**PROVIDED MATERIAL**
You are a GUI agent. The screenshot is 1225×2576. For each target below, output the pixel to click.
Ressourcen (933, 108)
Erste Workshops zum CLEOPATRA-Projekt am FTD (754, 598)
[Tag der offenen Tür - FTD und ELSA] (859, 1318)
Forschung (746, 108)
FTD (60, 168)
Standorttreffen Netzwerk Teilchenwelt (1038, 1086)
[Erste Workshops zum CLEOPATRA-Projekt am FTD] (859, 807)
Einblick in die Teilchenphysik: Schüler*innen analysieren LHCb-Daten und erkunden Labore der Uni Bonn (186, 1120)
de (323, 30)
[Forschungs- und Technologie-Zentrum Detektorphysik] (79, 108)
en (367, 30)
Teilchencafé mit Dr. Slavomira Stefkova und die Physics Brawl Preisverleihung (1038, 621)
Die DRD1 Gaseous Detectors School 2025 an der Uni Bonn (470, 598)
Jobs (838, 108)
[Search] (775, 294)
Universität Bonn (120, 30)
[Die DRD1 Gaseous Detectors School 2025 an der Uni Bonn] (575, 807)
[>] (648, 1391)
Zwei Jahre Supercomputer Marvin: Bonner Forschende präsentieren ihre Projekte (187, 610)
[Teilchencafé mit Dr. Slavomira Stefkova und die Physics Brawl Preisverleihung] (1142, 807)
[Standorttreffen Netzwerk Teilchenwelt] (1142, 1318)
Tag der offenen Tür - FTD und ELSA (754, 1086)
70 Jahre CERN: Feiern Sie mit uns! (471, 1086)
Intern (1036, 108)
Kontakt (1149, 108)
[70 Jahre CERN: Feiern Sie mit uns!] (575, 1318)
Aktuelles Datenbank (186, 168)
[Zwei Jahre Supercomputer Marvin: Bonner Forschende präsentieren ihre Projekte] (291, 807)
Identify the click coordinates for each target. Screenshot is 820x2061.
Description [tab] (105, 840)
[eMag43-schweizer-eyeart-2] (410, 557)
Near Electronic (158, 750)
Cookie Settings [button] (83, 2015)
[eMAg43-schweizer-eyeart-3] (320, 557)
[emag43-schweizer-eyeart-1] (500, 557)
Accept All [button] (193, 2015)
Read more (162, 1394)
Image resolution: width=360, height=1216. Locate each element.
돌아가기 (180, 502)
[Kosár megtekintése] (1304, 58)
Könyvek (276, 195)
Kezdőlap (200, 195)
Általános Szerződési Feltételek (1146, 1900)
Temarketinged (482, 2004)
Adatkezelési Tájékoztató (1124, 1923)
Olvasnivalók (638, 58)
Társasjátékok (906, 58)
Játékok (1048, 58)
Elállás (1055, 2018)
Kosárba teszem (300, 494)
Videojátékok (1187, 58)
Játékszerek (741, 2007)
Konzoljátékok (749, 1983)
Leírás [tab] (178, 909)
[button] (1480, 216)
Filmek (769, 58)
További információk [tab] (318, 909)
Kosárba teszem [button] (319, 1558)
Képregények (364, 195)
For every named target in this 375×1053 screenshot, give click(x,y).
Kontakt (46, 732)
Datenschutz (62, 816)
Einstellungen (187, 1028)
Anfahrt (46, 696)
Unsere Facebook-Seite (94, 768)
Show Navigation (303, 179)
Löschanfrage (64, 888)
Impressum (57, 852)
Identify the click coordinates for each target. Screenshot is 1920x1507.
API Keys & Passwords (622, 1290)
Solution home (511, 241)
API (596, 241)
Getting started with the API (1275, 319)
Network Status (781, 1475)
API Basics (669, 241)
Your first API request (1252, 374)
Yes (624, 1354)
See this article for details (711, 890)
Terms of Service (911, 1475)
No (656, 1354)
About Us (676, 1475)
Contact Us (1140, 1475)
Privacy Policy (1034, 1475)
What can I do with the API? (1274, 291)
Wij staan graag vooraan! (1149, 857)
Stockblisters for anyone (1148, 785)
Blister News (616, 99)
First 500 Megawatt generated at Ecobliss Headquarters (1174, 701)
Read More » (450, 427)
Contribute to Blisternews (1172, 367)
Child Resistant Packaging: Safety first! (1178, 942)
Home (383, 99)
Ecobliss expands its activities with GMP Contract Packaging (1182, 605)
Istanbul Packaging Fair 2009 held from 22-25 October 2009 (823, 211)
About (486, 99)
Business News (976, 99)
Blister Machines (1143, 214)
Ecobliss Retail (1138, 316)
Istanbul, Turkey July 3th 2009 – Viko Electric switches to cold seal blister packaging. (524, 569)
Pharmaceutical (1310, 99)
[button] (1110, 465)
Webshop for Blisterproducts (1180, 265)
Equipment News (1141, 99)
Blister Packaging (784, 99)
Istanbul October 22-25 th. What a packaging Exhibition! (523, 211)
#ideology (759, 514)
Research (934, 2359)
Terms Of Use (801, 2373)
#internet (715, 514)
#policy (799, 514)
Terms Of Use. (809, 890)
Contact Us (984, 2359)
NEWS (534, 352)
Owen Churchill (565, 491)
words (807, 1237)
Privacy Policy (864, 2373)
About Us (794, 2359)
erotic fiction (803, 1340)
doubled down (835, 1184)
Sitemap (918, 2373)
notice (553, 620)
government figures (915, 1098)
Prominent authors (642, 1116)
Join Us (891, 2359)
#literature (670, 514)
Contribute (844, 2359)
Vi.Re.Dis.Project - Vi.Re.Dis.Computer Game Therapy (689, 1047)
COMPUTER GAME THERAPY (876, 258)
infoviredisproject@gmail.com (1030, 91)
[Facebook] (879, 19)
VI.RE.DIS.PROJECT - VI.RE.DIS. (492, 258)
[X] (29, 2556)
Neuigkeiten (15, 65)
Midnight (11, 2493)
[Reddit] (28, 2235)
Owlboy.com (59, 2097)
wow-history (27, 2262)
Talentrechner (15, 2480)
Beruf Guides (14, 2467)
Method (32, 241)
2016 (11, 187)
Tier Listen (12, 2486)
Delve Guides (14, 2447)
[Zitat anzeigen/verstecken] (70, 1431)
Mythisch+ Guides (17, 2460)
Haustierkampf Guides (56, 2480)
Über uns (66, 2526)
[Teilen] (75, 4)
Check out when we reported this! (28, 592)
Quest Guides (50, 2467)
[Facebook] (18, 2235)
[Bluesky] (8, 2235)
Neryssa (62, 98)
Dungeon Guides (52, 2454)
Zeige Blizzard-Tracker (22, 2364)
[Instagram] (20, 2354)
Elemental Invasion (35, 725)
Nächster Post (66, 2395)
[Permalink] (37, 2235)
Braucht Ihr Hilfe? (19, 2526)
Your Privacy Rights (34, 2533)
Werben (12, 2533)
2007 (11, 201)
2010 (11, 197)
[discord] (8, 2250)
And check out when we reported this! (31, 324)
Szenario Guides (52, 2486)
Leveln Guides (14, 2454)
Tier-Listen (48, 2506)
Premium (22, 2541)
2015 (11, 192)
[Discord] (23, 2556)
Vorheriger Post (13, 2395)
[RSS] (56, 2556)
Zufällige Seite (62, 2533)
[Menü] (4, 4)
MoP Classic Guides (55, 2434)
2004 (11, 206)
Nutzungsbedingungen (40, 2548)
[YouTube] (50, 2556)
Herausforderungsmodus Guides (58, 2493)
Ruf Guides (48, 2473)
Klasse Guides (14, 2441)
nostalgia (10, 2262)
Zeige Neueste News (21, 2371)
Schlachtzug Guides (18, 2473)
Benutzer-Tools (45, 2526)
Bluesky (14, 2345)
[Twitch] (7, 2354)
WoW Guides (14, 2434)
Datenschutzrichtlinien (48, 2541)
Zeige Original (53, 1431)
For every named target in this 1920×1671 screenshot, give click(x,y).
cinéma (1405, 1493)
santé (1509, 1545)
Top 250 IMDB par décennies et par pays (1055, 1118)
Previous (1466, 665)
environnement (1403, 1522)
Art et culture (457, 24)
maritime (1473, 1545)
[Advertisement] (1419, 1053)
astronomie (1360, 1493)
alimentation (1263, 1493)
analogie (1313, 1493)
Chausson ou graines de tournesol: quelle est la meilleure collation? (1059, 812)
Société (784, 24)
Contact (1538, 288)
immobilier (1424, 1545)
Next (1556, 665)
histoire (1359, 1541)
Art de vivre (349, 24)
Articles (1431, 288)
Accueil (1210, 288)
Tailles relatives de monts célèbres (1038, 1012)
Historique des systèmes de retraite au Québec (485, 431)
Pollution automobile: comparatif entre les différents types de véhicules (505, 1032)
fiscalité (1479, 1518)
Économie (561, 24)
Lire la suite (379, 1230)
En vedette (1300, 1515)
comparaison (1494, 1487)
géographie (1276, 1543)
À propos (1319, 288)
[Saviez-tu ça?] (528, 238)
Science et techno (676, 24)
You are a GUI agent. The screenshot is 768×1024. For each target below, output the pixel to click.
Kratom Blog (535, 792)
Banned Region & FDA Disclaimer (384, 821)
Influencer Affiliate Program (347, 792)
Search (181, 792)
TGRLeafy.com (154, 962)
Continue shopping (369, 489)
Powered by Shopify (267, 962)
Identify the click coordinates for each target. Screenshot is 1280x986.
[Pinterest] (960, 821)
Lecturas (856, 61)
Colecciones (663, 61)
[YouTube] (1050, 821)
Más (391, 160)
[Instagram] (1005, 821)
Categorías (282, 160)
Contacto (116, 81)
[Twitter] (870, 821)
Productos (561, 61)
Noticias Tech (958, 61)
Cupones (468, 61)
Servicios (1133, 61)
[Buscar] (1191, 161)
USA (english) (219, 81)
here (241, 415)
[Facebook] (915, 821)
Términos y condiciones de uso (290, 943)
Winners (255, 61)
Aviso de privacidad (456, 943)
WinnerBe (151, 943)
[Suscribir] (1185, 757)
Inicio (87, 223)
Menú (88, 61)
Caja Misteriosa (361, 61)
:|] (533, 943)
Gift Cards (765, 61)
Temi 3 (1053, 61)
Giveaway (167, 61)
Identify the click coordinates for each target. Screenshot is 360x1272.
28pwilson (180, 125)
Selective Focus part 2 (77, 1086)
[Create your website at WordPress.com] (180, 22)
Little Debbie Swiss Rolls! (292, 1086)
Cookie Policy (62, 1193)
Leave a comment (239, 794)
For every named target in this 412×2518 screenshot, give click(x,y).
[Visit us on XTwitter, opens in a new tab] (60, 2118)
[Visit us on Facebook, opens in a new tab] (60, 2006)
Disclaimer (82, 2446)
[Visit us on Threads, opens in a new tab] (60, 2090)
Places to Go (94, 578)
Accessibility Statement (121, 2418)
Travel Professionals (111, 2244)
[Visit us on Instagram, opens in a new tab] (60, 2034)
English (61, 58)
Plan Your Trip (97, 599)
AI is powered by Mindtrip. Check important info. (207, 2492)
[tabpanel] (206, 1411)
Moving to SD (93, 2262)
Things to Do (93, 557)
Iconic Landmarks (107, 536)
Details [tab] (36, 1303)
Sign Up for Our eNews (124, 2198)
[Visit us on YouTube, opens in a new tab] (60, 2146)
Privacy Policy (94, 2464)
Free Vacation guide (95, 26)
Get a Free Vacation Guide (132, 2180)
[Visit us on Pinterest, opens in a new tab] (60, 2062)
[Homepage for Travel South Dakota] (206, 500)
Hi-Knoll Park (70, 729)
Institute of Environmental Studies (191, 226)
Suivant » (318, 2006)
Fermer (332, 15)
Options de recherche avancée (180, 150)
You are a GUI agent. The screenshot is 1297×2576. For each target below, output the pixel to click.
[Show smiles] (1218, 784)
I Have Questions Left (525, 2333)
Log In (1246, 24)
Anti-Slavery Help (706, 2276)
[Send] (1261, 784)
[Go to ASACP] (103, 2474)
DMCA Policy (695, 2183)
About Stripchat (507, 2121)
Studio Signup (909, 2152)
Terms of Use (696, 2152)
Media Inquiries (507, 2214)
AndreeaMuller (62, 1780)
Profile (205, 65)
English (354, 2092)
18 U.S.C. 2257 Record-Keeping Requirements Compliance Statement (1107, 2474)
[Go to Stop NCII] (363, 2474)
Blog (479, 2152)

**TASK DETAILS**
From the entries above, give again exactly the lines running from the line with "Privacy Policy (94, 2464)" to the line with "Studio Signup (909, 2152)"; include both of those lines.

**EXERCISE SOLUTION**
Privacy Policy (94, 2464)
Free Vacation guide (95, 26)
Get a Free Vacation Guide (132, 2180)
[Visit us on Pinterest, opens in a new tab] (60, 2062)
[Homepage for Travel South Dakota] (206, 500)
Hi-Knoll Park (70, 729)
Institute of Environmental Studies (191, 226)
Suivant » (318, 2006)
Fermer (332, 15)
Options de recherche avancée (180, 150)
You are a GUI agent. The screenshot is 1297×2576. For each target below, output the pixel to click.
[Show smiles] (1218, 784)
I Have Questions Left (525, 2333)
Log In (1246, 24)
Anti-Slavery Help (706, 2276)
[Send] (1261, 784)
[Go to ASACP] (103, 2474)
DMCA Policy (695, 2183)
About Stripchat (507, 2121)
Studio Signup (909, 2152)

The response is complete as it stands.